The microorganisms from every contaminated unit obtained in any media fill should be subcultured, purified and identified to species level. Where possible the tray number and time of filling of every contaminated unit should be retained. The identity of any microbial contaminants is a major part of the information content of the media fill. Where possible the identified microorganisms should be related to the events happening at the time when the contaminated unit was filled.
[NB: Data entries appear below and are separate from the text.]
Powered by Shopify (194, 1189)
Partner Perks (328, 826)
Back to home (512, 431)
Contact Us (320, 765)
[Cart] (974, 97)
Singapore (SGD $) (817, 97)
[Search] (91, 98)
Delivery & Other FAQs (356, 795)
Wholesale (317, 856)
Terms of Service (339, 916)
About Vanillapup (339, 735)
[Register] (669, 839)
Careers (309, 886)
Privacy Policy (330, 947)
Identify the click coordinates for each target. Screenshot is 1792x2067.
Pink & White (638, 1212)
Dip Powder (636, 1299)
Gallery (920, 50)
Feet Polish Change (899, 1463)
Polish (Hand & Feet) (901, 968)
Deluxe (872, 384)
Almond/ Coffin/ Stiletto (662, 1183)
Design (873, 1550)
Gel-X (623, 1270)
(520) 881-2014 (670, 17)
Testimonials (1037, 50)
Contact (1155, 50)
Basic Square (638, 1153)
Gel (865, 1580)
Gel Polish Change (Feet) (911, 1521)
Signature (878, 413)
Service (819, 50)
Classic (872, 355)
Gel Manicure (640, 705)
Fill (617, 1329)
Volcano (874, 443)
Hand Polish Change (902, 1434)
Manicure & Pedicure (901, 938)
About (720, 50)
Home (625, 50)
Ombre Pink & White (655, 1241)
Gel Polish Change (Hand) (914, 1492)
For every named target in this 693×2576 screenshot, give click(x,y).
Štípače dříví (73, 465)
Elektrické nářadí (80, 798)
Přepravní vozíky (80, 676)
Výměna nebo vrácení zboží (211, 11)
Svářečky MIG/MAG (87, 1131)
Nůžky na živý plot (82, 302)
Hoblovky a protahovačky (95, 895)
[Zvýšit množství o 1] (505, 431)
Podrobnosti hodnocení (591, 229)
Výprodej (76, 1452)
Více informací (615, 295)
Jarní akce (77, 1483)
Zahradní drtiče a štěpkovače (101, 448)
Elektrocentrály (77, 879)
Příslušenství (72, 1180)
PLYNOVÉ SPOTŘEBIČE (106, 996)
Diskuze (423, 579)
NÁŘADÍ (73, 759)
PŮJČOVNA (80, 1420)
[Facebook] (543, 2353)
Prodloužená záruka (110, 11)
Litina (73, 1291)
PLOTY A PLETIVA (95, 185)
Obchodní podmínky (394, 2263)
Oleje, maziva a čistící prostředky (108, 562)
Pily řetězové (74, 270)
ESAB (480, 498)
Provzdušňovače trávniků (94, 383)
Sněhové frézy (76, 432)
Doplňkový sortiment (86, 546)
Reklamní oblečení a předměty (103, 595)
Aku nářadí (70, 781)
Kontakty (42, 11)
This view appears to contradict the apparent obsessiveness of many pharmaceutical manufacturers, microbiologists, regulators and standards writers, to place the emphasis of contaminated media fills on the numbers of contaminated units, or on the proportion of contaminated to uncontaminated units. There is practically no information content in knowing that there were two contaminated units in a media fill of, say, 4000 units. Conversely, knowing that the two contaminants were, for example, pseudomonads or micrococci, points the experienced microbiologist to the most likely source of contamination and allows intelligent diagnosis of the problem and focused corrective or preventive actions.